[Source document start]

The fencing notice dated 7 July 2020 issued by the respondent had differed only from those details by the respondent assuming a small amount more of the cost than the appellants.
The respondent's application attached, in addition to the fencing notice, the quotation and the architect's drawing, a survey dated 28 March 2020. It narrated that the 1.8m fence "provides essential privacy to avoid overlooking from [the appellants'] property in [the respondent's] property due to construction of an elevated party platform at [the appellants' property] and installation of DA-approved spa pool at [the respondent's property] along the fence line. Note: [the appellants] propose a pool in the rear of the property - swimming pool law requires a min height of fence used as a boundary fence of 1.8m".
By time of the primary hearing the only issue in dispute (apart from the temporary fencing cost) was the height of the fence. The primary member recorded that the appellants wanted the fence to be 1.5m in height and the respondent wanted 1.8m height in the rear of the properties.
At the primary hearing the appellants were represented by the male appellant who is a solicitor; we do not know if the respondent was legally represented. Both parties clearly had had legal assistance in preparation of materials for both the primary hearing and the appeal. The respondent had been granted leave for legal representation on the appeal on 3 September 2021. She had solicitors for at least part of her appeal preparation but represented herself at the appeal hearing. The appellants had intended to be represented by the male appellant but he was required by professional obligations to be elsewhere. Over the opposition of the respondent, we granted leave for counsel to appear for the appellants in the circumstances we have just described.
There was no indication of any stay of the primary order being appealed and we understood that the fence had been erected in accord with that order, which would be at the respondent's risk if the order had been varied.

[Source document end]
[Entries start]

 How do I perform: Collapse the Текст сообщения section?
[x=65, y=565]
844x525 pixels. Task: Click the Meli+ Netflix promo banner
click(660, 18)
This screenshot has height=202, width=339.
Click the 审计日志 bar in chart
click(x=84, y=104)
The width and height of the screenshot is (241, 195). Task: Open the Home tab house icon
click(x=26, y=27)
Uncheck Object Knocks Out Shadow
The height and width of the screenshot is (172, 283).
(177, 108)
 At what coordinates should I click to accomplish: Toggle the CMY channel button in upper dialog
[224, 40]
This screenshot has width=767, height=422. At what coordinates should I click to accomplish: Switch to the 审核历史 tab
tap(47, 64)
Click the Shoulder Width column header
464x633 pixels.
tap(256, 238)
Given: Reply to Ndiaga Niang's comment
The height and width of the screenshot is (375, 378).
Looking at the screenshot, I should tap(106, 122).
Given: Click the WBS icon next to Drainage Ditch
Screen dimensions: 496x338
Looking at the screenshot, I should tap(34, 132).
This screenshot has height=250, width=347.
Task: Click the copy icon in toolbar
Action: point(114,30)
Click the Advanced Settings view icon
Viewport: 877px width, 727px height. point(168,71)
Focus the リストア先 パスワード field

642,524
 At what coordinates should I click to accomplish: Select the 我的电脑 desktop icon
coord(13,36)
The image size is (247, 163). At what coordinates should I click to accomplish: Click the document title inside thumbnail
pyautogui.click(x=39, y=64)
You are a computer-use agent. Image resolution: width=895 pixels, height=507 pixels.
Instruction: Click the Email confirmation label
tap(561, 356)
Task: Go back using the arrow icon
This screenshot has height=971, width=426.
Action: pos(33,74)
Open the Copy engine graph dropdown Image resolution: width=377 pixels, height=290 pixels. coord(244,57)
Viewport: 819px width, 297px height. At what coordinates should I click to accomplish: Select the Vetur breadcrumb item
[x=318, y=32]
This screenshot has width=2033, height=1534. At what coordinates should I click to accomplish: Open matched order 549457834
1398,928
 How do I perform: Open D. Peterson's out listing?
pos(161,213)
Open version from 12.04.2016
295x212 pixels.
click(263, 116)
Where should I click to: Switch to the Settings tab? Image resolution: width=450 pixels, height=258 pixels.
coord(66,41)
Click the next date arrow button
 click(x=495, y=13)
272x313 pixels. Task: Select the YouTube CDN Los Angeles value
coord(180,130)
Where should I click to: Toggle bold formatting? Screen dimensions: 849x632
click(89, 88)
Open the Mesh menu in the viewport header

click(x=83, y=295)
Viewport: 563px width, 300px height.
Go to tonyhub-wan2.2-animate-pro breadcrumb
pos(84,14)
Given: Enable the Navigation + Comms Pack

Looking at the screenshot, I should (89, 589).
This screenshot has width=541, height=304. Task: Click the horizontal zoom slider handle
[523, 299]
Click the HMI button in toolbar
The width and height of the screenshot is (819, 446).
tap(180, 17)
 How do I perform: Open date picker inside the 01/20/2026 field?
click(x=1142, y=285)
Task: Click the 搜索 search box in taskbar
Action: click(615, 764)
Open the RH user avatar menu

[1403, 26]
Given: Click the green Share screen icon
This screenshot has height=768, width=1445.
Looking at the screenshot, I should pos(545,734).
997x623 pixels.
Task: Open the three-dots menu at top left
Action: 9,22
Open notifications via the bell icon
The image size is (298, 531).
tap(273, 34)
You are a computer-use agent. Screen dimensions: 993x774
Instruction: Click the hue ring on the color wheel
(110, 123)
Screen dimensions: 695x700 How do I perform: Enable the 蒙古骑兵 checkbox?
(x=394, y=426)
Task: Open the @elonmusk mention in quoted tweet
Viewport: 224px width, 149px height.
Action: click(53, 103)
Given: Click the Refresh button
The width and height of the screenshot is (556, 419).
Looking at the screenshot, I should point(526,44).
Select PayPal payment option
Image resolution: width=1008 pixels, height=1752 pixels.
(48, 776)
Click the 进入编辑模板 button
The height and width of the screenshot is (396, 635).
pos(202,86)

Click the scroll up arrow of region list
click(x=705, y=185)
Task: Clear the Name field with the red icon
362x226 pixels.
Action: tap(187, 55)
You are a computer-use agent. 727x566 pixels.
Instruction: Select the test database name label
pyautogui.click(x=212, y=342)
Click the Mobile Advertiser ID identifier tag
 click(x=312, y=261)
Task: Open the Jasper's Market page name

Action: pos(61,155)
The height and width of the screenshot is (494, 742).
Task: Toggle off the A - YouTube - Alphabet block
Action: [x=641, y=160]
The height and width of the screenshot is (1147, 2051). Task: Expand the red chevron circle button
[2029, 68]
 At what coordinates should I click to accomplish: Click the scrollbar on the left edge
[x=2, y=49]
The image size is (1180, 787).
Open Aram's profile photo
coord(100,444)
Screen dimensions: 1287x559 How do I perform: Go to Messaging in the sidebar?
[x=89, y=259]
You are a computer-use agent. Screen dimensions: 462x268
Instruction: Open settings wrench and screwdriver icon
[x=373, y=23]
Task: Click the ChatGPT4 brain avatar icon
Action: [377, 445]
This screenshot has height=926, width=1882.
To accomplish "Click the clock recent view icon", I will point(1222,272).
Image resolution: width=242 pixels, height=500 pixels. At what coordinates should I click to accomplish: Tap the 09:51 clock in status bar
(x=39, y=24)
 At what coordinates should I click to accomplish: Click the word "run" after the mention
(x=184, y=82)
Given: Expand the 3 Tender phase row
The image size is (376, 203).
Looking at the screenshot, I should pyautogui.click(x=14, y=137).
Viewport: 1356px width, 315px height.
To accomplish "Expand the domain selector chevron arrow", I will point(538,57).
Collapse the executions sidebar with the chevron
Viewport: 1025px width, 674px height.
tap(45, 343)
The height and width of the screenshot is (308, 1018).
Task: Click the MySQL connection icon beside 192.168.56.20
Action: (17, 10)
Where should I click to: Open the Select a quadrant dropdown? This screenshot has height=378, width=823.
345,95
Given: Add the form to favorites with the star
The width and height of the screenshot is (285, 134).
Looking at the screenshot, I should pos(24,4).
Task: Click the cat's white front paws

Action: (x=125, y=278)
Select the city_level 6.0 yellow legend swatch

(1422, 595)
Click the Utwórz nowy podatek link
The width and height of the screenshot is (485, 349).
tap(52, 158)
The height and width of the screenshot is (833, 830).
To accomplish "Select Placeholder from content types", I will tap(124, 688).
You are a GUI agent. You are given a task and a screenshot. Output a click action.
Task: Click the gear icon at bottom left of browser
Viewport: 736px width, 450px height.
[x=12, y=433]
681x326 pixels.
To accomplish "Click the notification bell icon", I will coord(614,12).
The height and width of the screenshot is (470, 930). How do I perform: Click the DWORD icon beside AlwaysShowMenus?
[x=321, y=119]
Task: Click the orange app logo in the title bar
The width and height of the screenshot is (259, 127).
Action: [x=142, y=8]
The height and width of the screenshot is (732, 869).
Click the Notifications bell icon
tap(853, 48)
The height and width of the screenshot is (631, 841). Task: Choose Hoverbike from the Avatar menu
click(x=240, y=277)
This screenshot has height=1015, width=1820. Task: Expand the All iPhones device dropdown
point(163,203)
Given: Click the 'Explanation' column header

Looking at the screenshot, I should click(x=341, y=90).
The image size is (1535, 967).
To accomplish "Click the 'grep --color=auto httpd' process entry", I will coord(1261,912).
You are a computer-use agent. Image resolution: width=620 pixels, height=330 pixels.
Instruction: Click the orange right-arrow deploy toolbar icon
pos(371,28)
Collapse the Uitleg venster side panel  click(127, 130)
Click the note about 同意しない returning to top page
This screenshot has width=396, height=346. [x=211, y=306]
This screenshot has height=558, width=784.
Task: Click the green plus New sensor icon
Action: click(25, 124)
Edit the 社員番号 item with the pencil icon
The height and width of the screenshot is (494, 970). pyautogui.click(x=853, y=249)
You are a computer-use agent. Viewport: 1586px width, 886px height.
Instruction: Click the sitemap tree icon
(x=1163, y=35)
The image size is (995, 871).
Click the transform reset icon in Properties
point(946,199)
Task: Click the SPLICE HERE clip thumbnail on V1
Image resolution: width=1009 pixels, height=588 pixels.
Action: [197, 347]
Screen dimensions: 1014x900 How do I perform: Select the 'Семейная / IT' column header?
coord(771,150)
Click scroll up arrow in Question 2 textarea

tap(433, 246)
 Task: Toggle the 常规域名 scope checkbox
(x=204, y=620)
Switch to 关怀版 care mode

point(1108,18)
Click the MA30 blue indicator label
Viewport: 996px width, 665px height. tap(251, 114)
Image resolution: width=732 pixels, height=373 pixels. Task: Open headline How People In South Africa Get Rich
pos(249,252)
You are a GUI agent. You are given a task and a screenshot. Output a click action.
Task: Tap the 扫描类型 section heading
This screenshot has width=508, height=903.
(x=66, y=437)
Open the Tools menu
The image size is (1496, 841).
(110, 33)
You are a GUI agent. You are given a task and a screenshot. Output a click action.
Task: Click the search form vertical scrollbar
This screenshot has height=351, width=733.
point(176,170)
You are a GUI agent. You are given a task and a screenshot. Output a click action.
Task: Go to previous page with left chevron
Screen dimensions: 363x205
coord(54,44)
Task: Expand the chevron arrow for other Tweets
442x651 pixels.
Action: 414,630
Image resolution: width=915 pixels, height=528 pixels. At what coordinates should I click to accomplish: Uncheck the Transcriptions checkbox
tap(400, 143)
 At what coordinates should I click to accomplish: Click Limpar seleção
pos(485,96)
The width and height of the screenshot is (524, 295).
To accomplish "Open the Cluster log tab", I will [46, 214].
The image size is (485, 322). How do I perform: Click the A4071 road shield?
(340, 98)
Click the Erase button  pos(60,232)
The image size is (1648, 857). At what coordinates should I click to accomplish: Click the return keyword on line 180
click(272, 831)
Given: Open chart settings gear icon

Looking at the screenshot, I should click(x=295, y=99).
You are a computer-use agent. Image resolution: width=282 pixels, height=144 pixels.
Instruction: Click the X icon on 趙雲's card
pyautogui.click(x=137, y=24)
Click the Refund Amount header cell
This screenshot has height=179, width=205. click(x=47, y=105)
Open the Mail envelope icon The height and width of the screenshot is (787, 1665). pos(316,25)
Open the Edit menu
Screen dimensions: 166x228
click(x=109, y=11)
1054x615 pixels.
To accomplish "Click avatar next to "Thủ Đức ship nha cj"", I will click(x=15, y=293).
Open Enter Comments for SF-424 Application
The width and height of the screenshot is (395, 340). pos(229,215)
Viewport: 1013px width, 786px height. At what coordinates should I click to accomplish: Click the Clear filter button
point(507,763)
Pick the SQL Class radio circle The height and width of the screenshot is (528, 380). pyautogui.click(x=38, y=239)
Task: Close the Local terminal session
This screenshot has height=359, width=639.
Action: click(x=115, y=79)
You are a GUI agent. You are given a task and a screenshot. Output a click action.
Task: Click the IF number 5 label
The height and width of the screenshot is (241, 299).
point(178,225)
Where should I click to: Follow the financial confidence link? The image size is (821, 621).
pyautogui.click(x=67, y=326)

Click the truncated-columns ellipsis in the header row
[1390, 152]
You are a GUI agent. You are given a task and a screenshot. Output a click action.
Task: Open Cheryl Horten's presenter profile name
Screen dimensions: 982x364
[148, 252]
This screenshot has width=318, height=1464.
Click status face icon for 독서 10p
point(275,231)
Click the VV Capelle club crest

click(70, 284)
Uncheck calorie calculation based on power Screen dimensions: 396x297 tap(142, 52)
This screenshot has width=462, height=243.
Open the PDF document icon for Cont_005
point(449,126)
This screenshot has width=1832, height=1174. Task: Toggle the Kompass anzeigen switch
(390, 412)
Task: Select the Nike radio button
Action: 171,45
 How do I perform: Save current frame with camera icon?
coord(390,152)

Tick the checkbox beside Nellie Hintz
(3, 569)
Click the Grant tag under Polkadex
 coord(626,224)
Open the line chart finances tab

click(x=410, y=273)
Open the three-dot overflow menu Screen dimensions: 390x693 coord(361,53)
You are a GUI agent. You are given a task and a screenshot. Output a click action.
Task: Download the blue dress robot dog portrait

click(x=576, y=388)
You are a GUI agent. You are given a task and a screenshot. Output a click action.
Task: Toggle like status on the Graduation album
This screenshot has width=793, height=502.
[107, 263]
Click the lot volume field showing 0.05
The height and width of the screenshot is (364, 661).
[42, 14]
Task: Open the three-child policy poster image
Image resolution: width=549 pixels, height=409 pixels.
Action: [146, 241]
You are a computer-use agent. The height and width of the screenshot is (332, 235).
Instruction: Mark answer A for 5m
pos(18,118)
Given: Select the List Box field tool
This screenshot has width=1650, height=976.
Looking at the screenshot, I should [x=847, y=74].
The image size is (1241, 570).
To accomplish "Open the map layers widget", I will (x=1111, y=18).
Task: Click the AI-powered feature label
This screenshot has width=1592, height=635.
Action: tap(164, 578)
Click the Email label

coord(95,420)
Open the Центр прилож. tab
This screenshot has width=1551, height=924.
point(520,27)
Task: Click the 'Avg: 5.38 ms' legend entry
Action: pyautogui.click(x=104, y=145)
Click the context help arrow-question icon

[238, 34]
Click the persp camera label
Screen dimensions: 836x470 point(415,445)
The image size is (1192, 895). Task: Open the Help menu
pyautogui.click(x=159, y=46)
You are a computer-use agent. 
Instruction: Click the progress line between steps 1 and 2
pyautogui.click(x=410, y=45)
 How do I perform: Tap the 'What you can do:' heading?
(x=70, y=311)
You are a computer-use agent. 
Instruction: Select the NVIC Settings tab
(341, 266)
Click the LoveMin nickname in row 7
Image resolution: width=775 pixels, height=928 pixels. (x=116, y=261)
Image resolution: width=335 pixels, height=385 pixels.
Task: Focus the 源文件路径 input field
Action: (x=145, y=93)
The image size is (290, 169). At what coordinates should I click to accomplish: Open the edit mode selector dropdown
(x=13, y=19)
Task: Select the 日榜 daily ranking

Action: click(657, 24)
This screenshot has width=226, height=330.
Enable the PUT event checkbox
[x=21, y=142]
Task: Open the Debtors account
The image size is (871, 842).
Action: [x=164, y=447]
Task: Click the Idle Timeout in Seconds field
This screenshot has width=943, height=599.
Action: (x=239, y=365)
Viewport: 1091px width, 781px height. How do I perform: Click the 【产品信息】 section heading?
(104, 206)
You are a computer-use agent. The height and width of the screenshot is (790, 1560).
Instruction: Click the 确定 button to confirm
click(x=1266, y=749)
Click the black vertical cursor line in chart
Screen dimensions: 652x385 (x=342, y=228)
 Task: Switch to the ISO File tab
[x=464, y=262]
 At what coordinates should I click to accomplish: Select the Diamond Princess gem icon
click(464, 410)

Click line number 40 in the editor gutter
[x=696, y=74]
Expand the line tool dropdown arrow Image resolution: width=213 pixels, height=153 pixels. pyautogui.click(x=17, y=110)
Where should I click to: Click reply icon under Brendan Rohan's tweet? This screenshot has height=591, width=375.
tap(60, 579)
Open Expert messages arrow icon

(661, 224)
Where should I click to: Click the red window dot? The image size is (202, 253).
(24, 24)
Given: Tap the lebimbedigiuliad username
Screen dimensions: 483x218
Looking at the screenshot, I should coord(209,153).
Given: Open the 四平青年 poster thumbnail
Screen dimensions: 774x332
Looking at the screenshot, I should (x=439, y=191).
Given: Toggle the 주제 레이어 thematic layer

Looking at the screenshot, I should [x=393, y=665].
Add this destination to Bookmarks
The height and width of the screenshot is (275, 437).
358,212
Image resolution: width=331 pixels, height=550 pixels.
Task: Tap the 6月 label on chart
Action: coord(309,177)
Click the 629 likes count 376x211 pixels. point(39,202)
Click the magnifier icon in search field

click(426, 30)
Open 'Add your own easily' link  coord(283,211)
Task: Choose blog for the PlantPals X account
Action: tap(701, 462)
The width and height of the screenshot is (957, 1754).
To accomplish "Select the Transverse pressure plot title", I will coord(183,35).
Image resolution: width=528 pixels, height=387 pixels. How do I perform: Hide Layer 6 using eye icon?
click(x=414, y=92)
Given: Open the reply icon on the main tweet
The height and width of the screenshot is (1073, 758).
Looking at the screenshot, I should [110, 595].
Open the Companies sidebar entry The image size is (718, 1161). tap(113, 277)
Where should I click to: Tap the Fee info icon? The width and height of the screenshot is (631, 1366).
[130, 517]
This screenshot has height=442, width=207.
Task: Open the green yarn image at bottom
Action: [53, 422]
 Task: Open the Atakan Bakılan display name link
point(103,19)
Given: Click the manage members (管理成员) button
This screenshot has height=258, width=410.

[Entries end]

- _What the exercise asks_
Write out the passage on the fence dispute word for word, in full.

- _Full response_
The fencing notice dated 7 July 2020 issued by the respondent had differed only from those details by the respondent assuming a small amount more of the cost than the appellants.
The respondent's application attached, in addition to the fencing notice, the quotation and the architect's drawing, a survey dated 28 March 2020. It narrated that the 1.8m fence "provides essential privacy to avoid overlooking from [the appellants'] property in [the respondent's] property due to construction of an elevated party platform at [the appellants' property] and installation of DA-approved spa pool at [the respondent's property] along the fence line. Note: [the appellants] propose a pool in the rear of the property - swimming pool law requires a min height of fence used as a boundary fence of 1.8m".
By time of the primary hearing the only issue in dispute (apart from the temporary fencing cost) was the height of the fence. The primary member recorded that the appellants wanted the fence to be 1.5m in height and the respondent wanted 1.8m height in the rear of the properties.
At the primary hearing the appellants were represented by the male appellant who is a solicitor; we do not know if the respondent was legally represented. Both parties clearly had had legal assistance in preparation of materials for both the primary hearing and the appeal. The respondent had been granted leave for legal representation on the appeal on 3 September 2021. She had solicitors for at least part of her appeal preparation but represented herself at the appeal hearing. The appellants had intended to be represented by the male appellant but he was required by professional obligations to be elsewhere. Over the opposition of the respondent, we granted leave for counsel to appear for the appellants in the circumstances we have just described.
There was no indication of any stay of the primary order being appealed and we understood that the fence had been erected in accord with that order, which would be at the respondent's risk if the order had been varied.